(Items from a data source)
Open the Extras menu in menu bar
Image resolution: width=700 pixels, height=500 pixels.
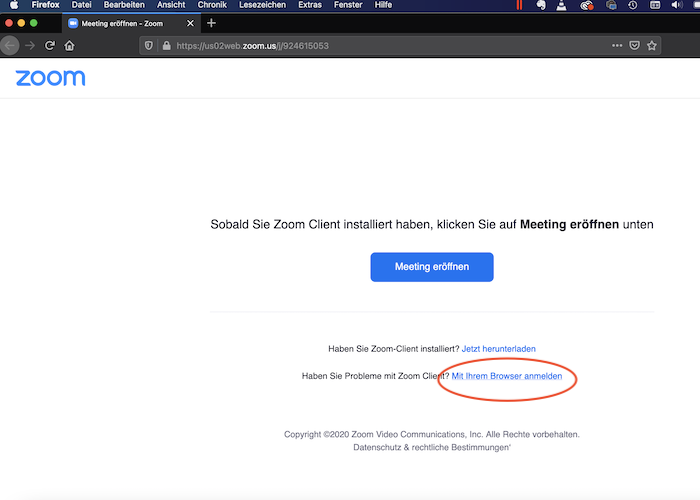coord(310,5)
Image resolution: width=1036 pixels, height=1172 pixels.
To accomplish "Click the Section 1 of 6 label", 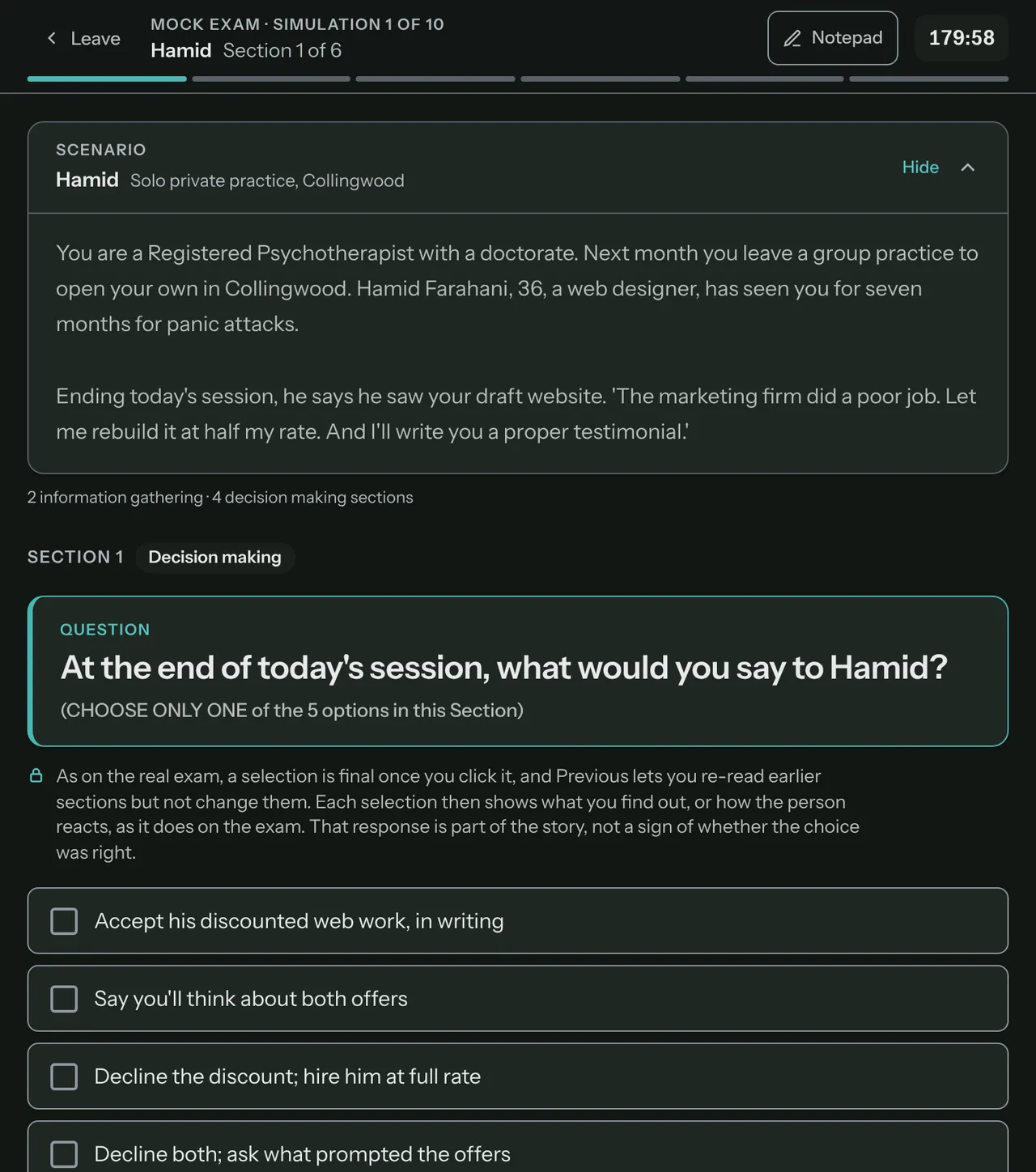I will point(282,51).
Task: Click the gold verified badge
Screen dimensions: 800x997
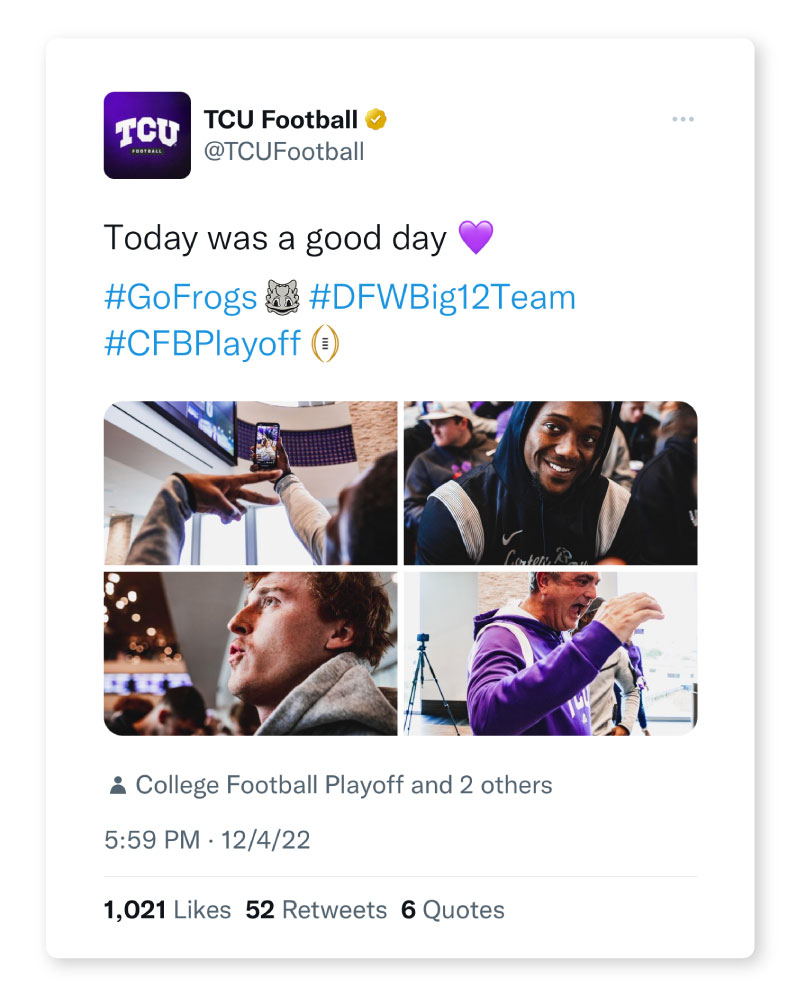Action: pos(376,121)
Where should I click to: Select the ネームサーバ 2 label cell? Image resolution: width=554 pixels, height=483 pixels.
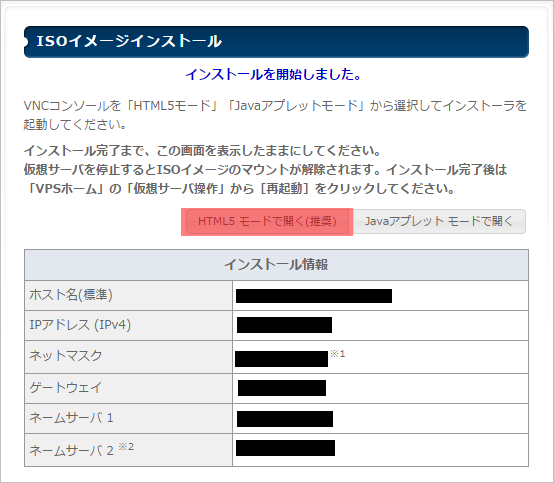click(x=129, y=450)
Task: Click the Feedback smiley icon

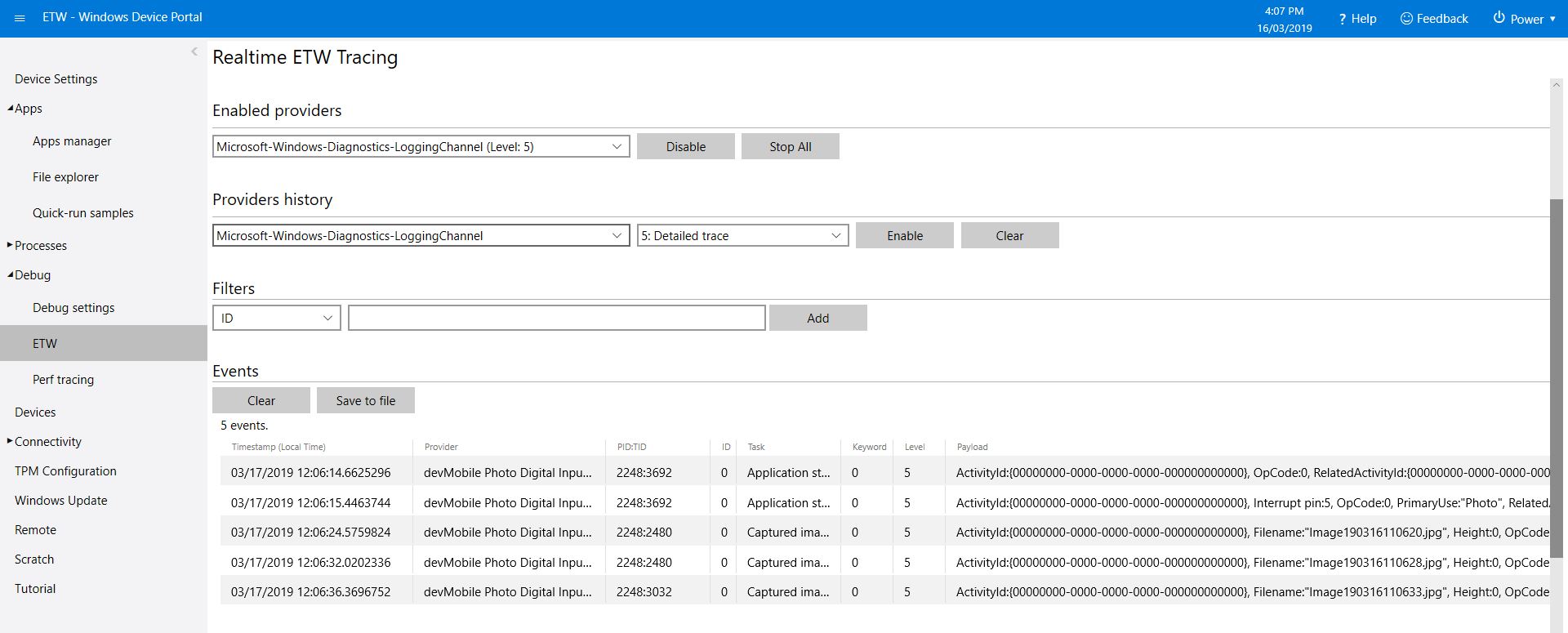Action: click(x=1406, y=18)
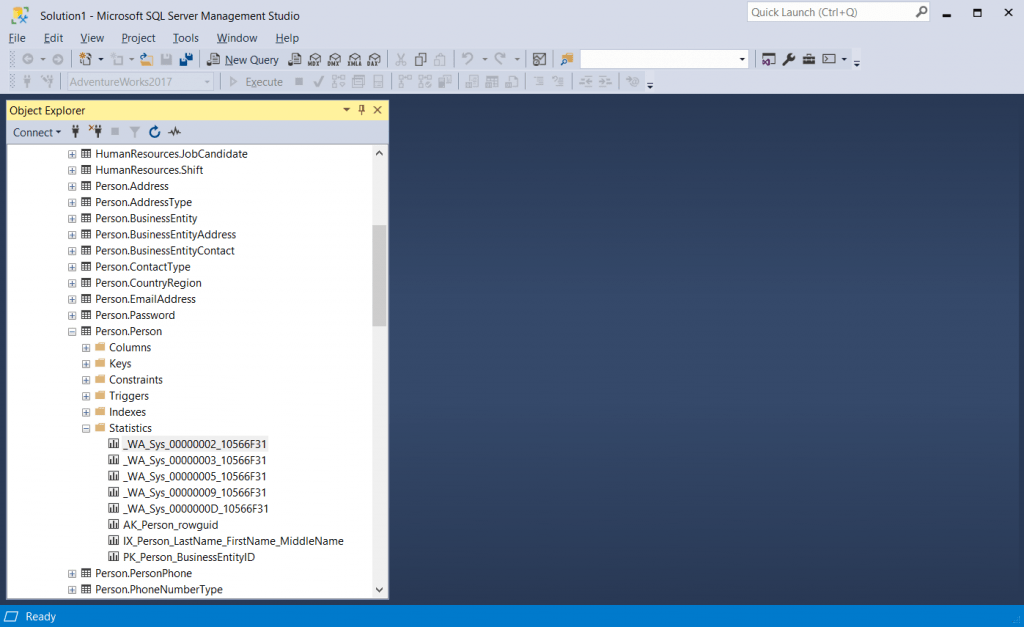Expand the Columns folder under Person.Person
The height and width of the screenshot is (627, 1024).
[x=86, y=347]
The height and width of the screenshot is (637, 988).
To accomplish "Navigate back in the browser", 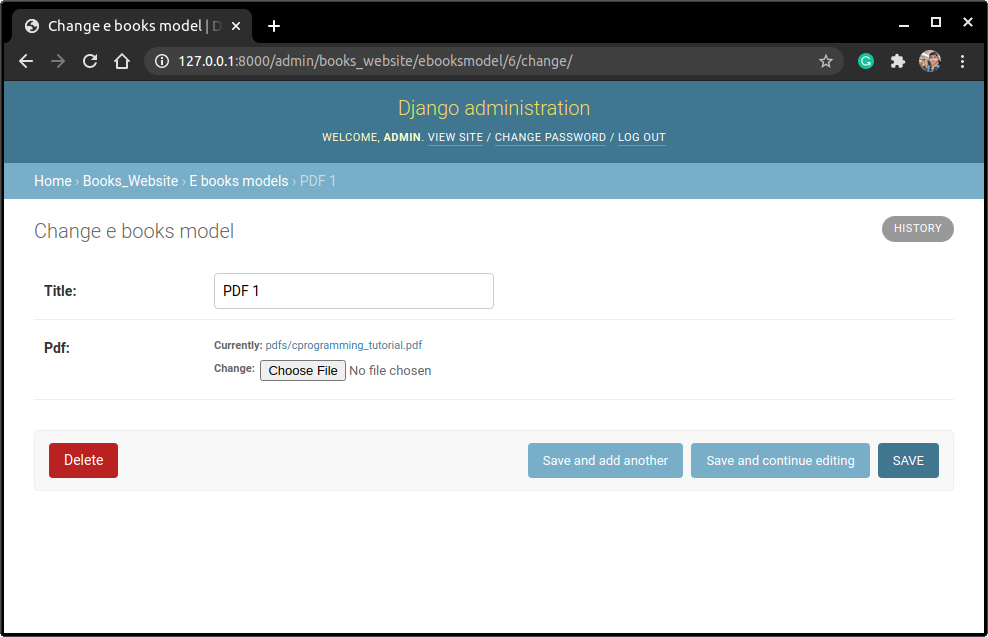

— WORK REQUEST —
Pictures are not part of the copy. Output only the lines from the one with "Where should I" through the final line of the records, exactly as given.

— TASK SOLUTION —
Where should I click to: Select the ネームサーバ 2 label cell? Image resolution: width=554 pixels, height=483 pixels.
click(x=129, y=450)
Task: Click the Feedback smiley icon

Action: click(x=1406, y=18)
Expand the Columns folder under Person.Person
The height and width of the screenshot is (627, 1024).
[x=86, y=347]
The height and width of the screenshot is (637, 988).
To accomplish "Navigate back in the browser", 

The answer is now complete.